Особенно отличается цветистым стилем оригинальная часть хроники. При описании бесконечных битв и сражений Шараф-хан пользуется довольно однообразными литературными приемами, трафаретными метафорами: войска у автора везде напоминают кипящее море, а многочисленностью превосходят дождевые капли; осаждаемые ими крепости соперничают своей прочностью и неприступностью с «небесной цитаделью и достигают вершин Сатурна»; витязи бросаются в бой, как «рыкающие львы и разъяренные слоны», и т. п. И даже столь естественное и, казалось бы, лишенное всякой воинственности явление природы, как восход солнца, описывается по аналогии с этими грозными баталиями: «Утром, когда властелин востока торжественно и величаво извлек из ножен кровожадный меч, обратив в бегство злосчастное небесное воинство, и сиянием рассыпающего золото меча окрасил поверхность вселенной в цвет крови...» [56]. Следует заметить, что такое описание природного явления, если оно сопровождало битву (в данном случае ему предшествовало сражение шаха Султан Мухаммеда в царевича 'Аббас-мирзы), соответствовало канонам персидской исторической литературы. Но временами чувство меры покидает Шараф-хана, и некоторые его метафорические образы малохудожественны. Например, восхваляя «благочестие» султана Сулаймана, автор прибегает к таким образам: «...свернули шею чаше, отрезали голову фляге, нарвали уши
купузу и
танбуру [57]... скверным [стало] положение пьянчуг, их рот заполнили полевые мыши» [58]. Подобное увлечение вычурными сравнениями все же нехарактерно для языка сочинения Шараф-хана Бидлиси, в целом живого и непосредственного, хотя и не лишенного временами растянутости и многословия. Цветистость стиля не служит для автора самоцелью. Свою задачу Бидлиси усматривает в возможно более понятном изложении и стремится «прояснить пред взором проницательных сущность рассказа и предания в самой простой форме, дабы родниковую воду сути повествования и мысль ясную, [как] утренняя заря, не замутили необычайные метафоры и вычурные эпитеты и сравнения» [59].
ОБЩЕСТВЕННО-ПОЛИТИЧЕСКИЕ ВЗГЛЯДЫ ШАРАФ-ХАНА БИДЛИСИ
По отдельным высказываниям Шараф-хана Бидлиси и по тому, как он освещает те или иные факты, можно судить об общественно-политических взглядах автора Шараф-наме, о его мировоззрении как личности.

□ □ □

ЗАДАНИЯ К ВЫПОЛНЕНИЮ:
1/ Воспроизведите дословно часть фрагмента от «ОБЩЕСТВЕННО-ПОЛИТИЧЕСКИЕ ВЗГЛЯДЫ ШАРАФ-ХАНА» до «мировоззрении как личности.».
2/ Перескажите кратко в виде списка абзац фрагмента, начинающийся словами «Особенно отличается цветистым стилем». Сохраните его основные факты.
Эти позиции взяты из другого источника.

СПИСОК ПОЗИЦИЙ:
□ □ □

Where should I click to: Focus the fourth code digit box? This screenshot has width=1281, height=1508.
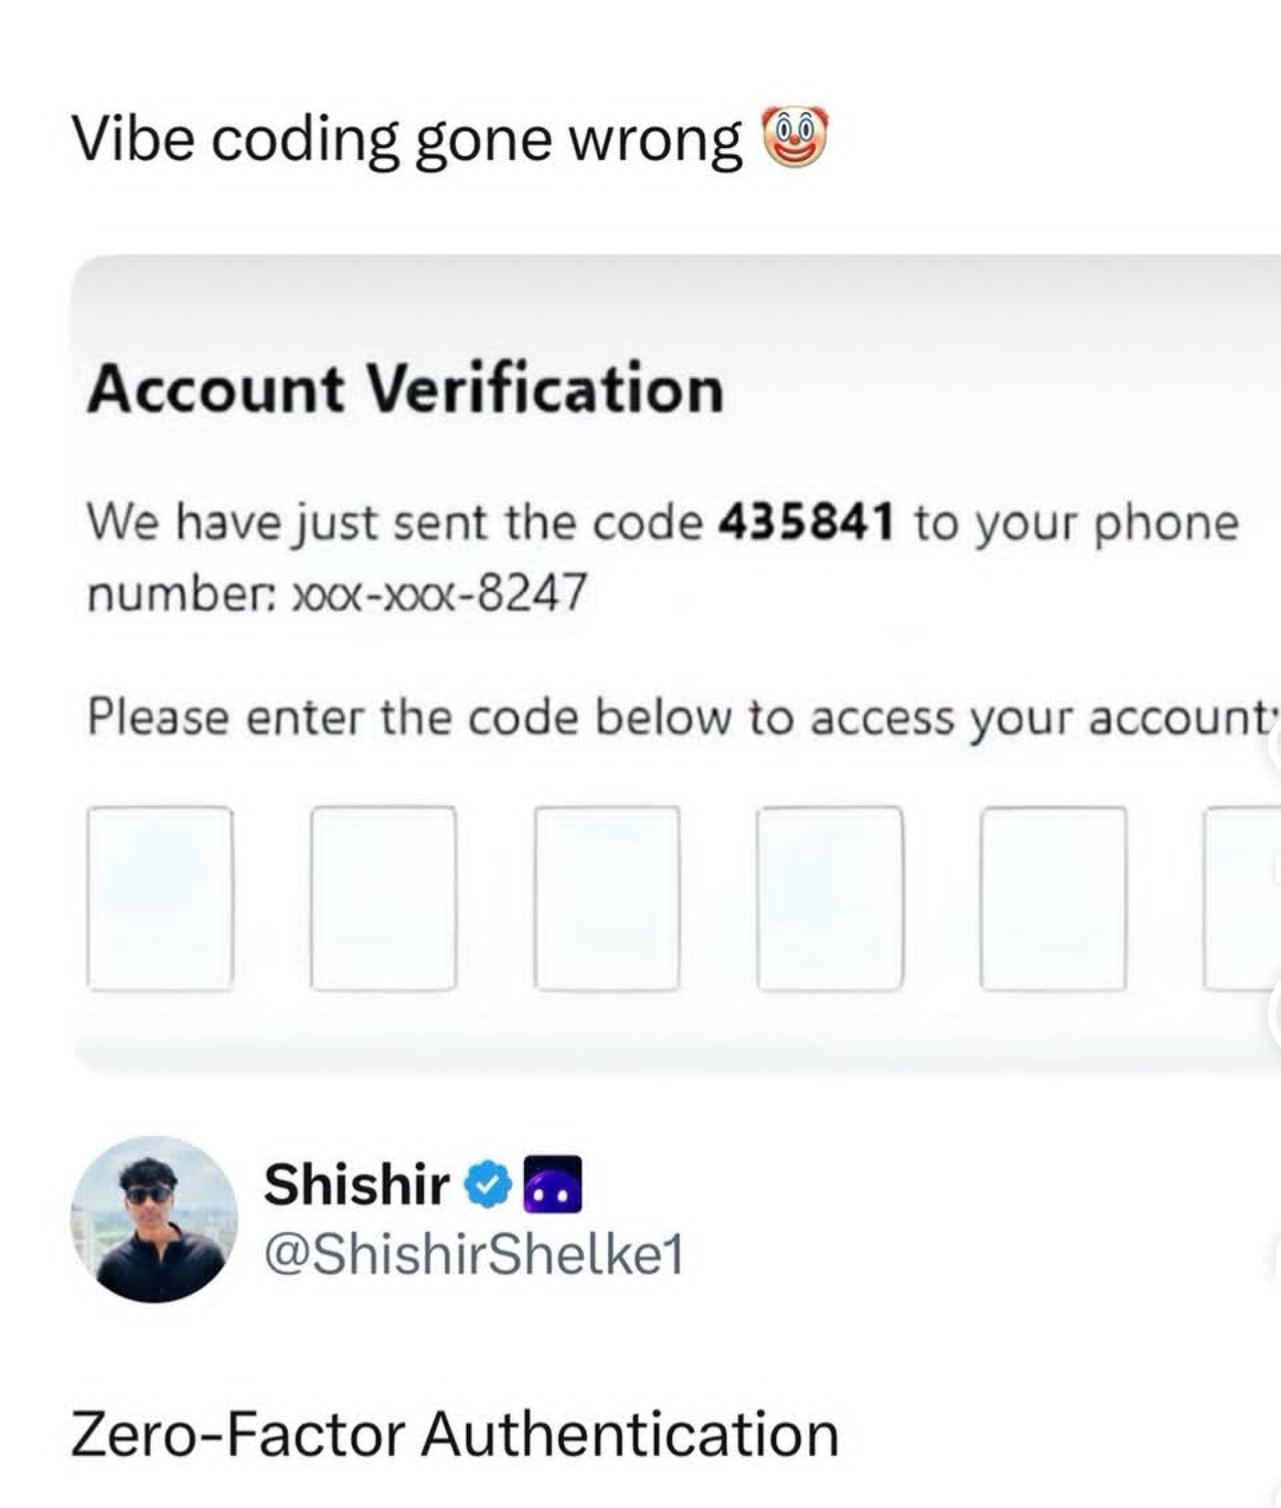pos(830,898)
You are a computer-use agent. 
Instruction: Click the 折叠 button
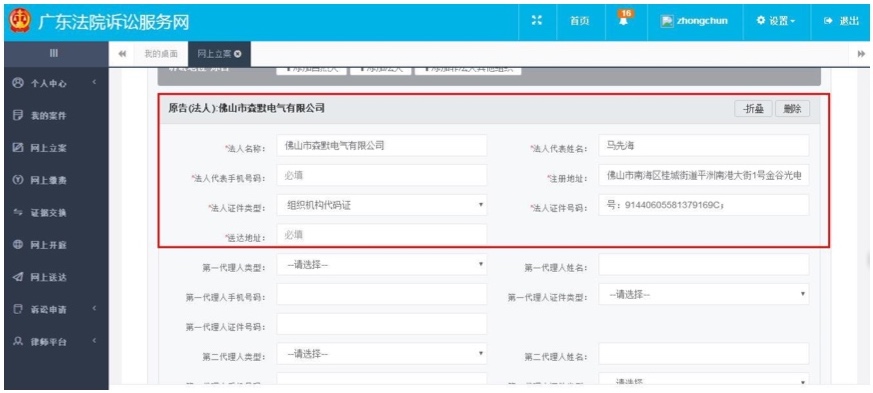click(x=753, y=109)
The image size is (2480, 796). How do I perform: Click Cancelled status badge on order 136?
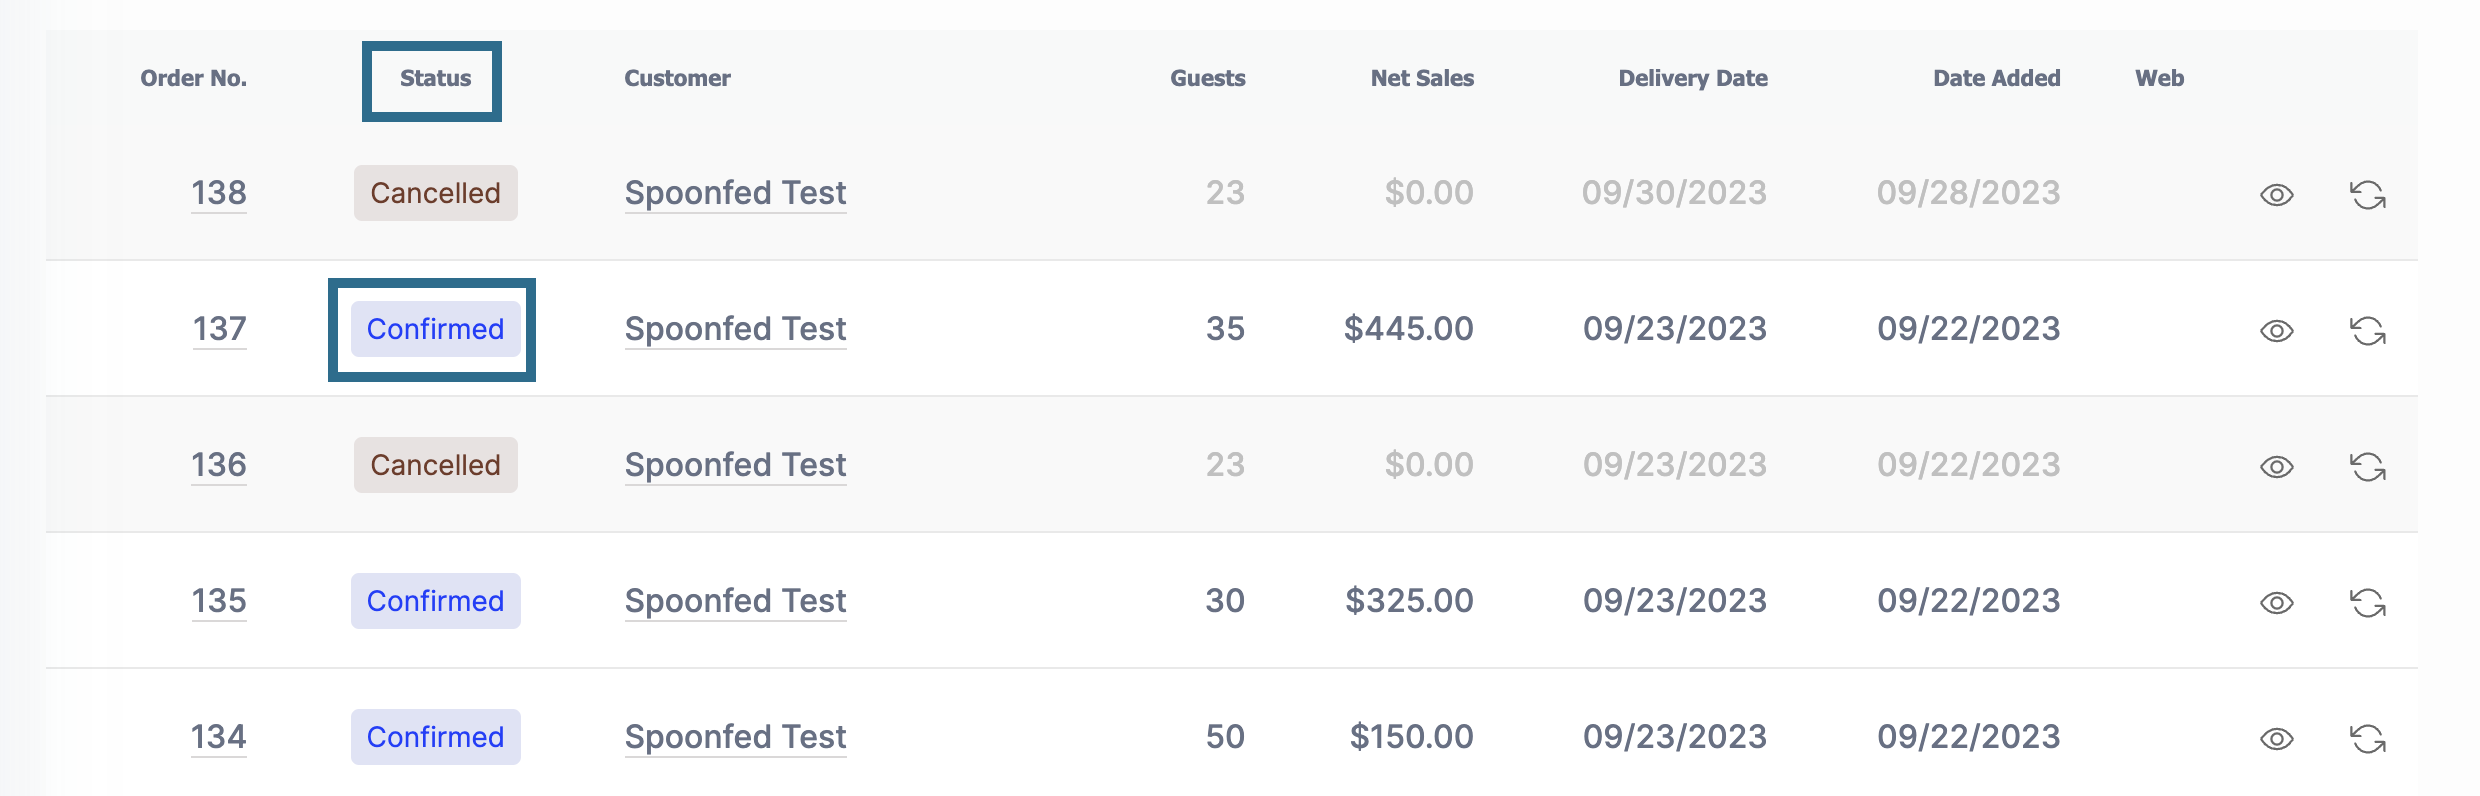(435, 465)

□ □ □

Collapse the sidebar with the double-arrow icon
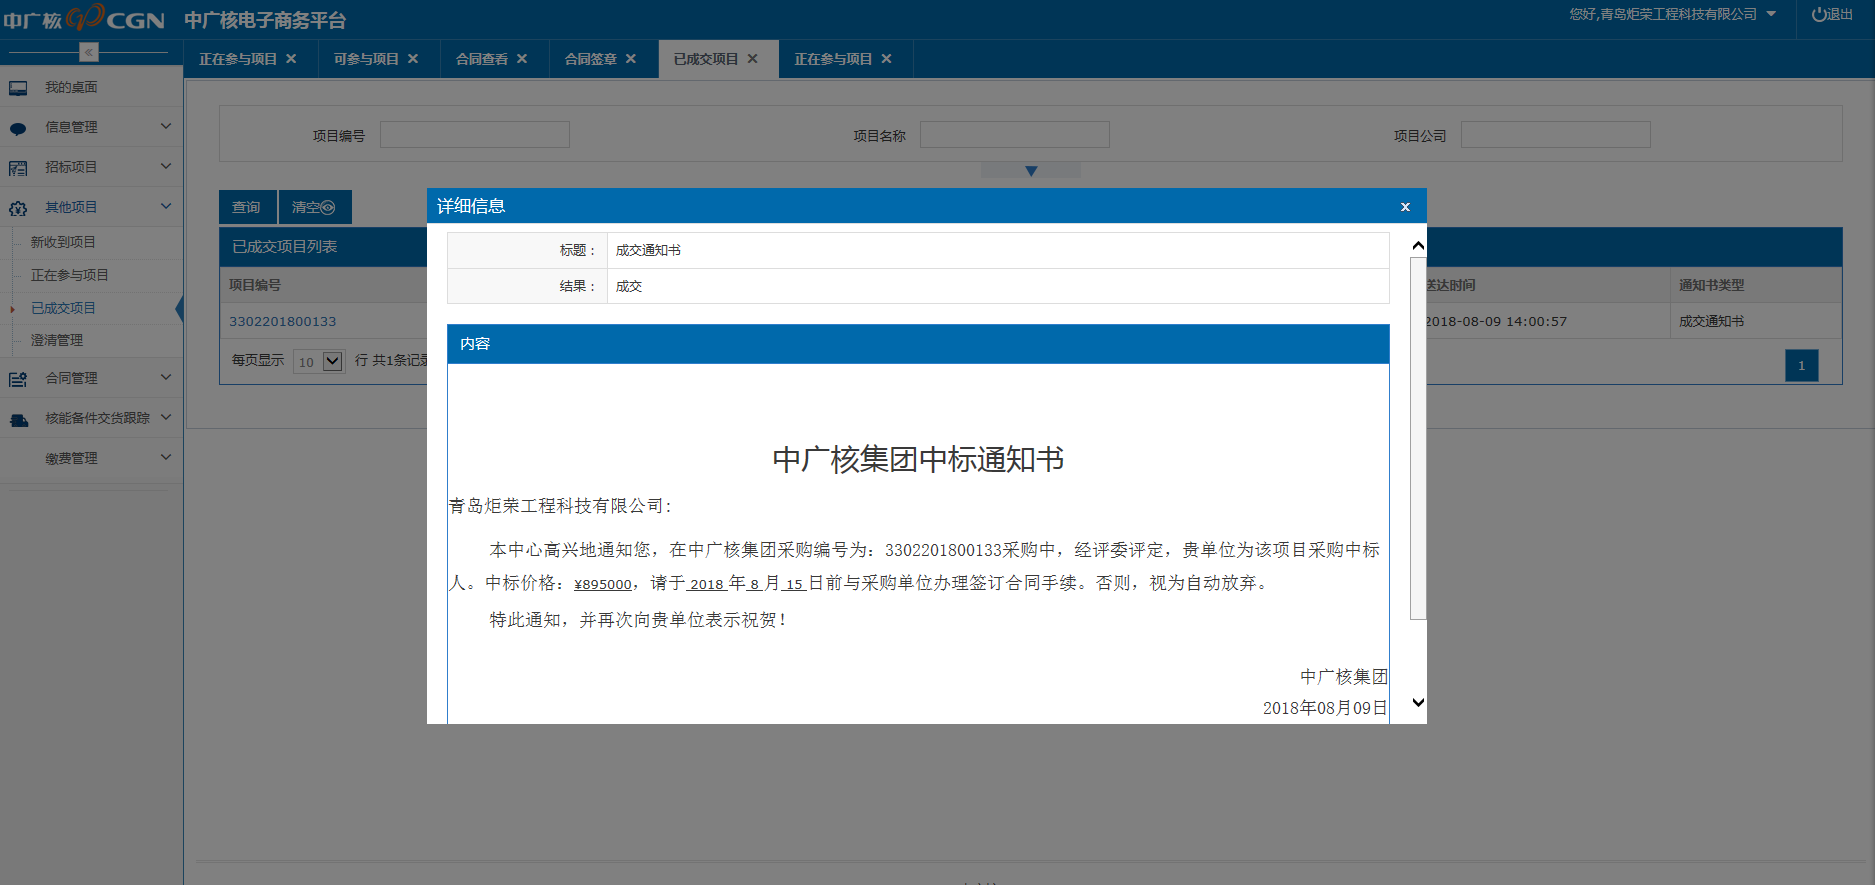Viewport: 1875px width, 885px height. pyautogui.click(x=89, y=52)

□ □ □

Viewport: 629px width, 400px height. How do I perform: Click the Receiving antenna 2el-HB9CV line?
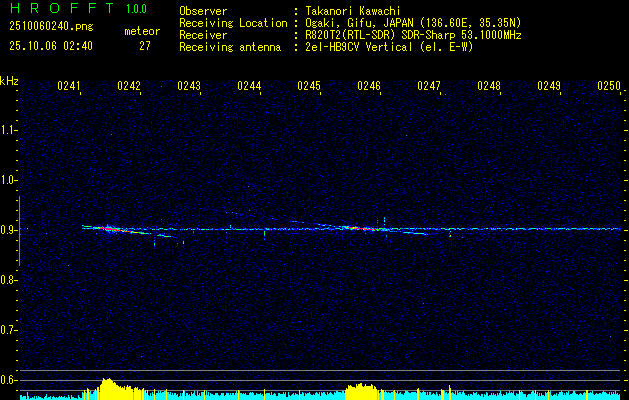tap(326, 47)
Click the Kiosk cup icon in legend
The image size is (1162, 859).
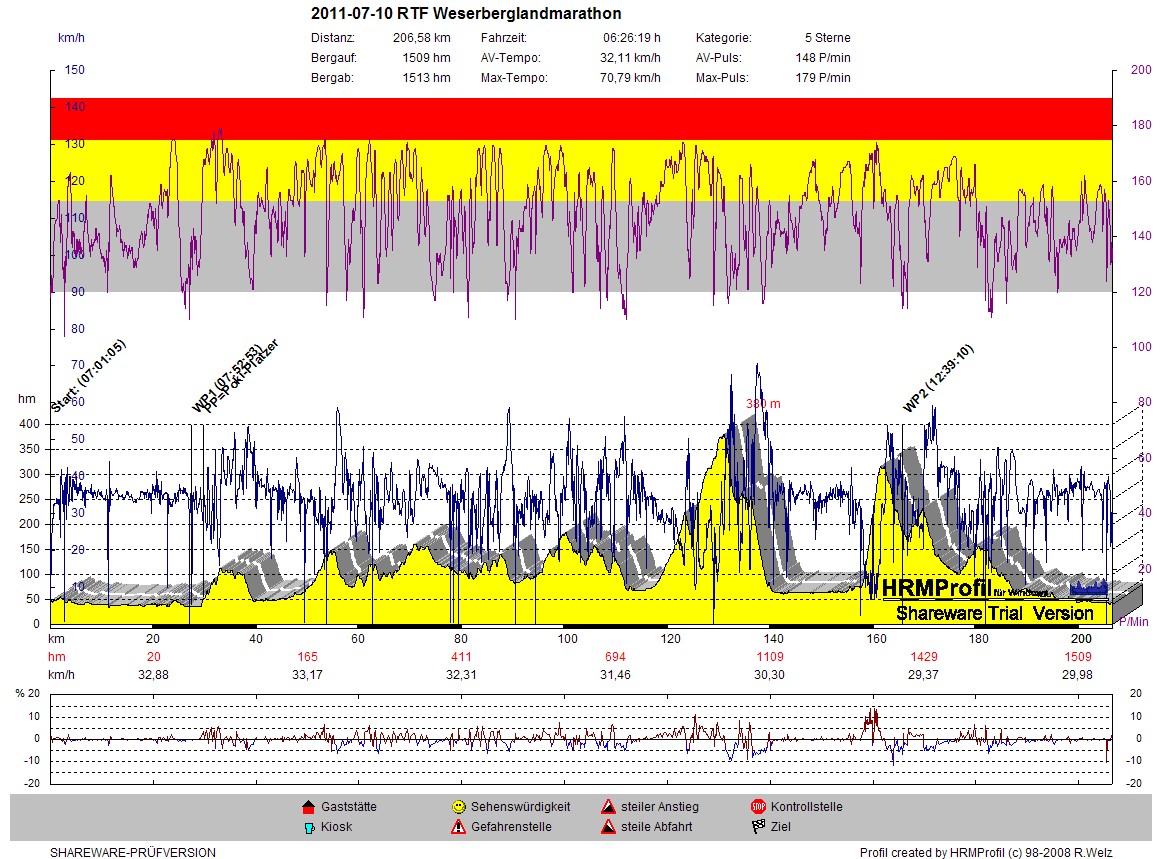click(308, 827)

□ □ □

ОТВЕТЫ ПО ЗАДАНИЯМ:
1/
ОБЩЕСТВЕННО-ПОЛИТИЧЕСКИЕ ВЗГЛЯДЫ ШАРАФ-ХАНА БИДЛИСИ
По отдельным высказываниям Шараф-хана Бидлиси и по тому, как он освещает те или иные факты, можно судить об общественно-политических взглядах автора Шараф-наме, о его мировоззрении как личности.

2/
- Оригинальная часть хроники особенно отличается цветистым стилем.
- Битвы Шараф-хан описывает однообразными приемами и трафаретными метафорами. Войска у него напоминают кипящее море и многочисленнее дождевых капель. Крепости соперничают с «небесной цитаделью». Витязи бросаются в бой, как «рыкающие львы и разъяренные слоны».
- Даже восход солнца описан по аналогии с битвой. Такое описание природного явления, сопровождавшего сражение, соответствовало канонам персидской исторической литературы.
- Временами автор теряет чувство меры, и некоторые его образы малохудожественны, например при восхвалении «благочестия» султана Сулаймана.
- Вычурные сравнения для сочинения в целом нехарактерны. Его язык живой и непосредственный, хотя временами растянутый и многословный.
- Цветистость стиля не служит самоцелью. Бидлиси стремится к возможно более понятному изложению, «в самой простой форме».